Suppose I have the $x$ axis and some function $f(x)$. If I want to visualize them in $\mathbb{R}^2$, for instance, it would be easy - I would set $y=f(x)$. But what if I want to visualize them in $\mathbb{R}^3$? For that, of course, I would need to choose some plane for them to lay in. If if choose, for example, the $XZ$ plane, then suitable parametrizations would be:
$$\Gamma_x(t)=(t,0,0)\\ \Gamma_f(t)=(t,0,f(t))$$
Now, let's say that the $x$ axis goes through some transformation $T$ and becomes a new curve in the $3D$ space. I will denote it $T(\Gamma_x)$. Good thing - I have a parametrization for $T(\Gamma_x)$. Bad thing - I have no idea what $T$ is. My goal is to find $T(\Gamma_f)$ with a suitable plane.

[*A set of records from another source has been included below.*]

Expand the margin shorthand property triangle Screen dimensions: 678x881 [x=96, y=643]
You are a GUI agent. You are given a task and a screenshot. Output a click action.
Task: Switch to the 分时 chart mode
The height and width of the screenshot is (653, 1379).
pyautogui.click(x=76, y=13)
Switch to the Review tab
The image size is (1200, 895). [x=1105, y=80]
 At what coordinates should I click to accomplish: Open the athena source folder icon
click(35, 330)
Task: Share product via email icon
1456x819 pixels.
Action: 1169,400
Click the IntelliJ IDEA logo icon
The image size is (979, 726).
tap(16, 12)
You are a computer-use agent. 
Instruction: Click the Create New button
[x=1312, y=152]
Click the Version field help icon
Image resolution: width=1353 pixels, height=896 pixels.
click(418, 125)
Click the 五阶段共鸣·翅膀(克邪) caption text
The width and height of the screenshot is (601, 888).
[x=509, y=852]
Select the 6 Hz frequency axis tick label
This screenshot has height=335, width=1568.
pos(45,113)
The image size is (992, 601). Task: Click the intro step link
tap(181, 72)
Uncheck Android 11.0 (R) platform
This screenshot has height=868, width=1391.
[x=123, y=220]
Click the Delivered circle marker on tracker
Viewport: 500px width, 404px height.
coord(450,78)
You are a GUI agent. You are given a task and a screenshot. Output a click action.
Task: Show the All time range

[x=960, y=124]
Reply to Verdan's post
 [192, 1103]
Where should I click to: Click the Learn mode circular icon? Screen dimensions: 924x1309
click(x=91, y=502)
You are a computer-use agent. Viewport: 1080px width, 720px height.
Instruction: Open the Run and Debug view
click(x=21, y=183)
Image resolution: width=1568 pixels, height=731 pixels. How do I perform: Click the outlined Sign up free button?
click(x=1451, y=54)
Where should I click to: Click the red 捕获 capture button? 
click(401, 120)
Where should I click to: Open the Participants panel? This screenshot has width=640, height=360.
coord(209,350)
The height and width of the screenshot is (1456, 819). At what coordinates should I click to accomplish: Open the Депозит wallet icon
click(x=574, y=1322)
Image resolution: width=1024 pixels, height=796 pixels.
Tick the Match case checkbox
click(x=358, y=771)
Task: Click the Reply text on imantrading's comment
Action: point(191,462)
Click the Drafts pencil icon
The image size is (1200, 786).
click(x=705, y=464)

I will demonstrate what I am trying to do with an example. Let's say that $f(x)=\sin x$ and that $T(\Gamma_x)$ is given by:
$$T(\Gamma_x)(t)=(t,0,t)$$
There is a bunch of transformations that could transform $\Gamma_x$ to $T(\Gamma_x)$. An example that I thought of is a $45^\circ$ clockwise rotation around the $y$ axis. This transformation is naturally represented with a rotation matrix. Applying it to $\Gamma_f(t)=(t,0,\sin t)$ one receives:
$$T(\Gamma_f)(t)=(t-\sin t,0,t+\sin t)$$
Notice that the choice of $T$ is also a choice of the plane - this specific $T$ comes with the plane $XZ$. I could easily rotate $T(\Gamma_f)$ $90^\circ$ degrees around $T(\Gamma_x)$ and I would get a different curve, now laying in some other plane, but it is still "wrapped" around $T(\Gamma_x)$ like a sine wave would. The choice of $90^\circ$ is also, of course, arbitrary.
But what if $T$ is more complicated? For example, what if $T(\Gamma_x)$ is the unit circle laying in the $XY$ plane? What would $T(\Gamma_f)$ be then? How do I "wrap" the sine function around a circle? And for the general question - What if $T(\Gamma_x)$ is some random $3D$ curve, and I want to find a parametrization for $T(\Gamma_f)$ such that it is "wrapped" around $T(\Gamma_x)$?
(In the picture - The function $f(x)=\sin(3x)+1$ wrapped around the unit circle in the $XY$ plane)
I'm sorry if I didn't explain myself well enough, but I hope some understand my intentions. Thanks!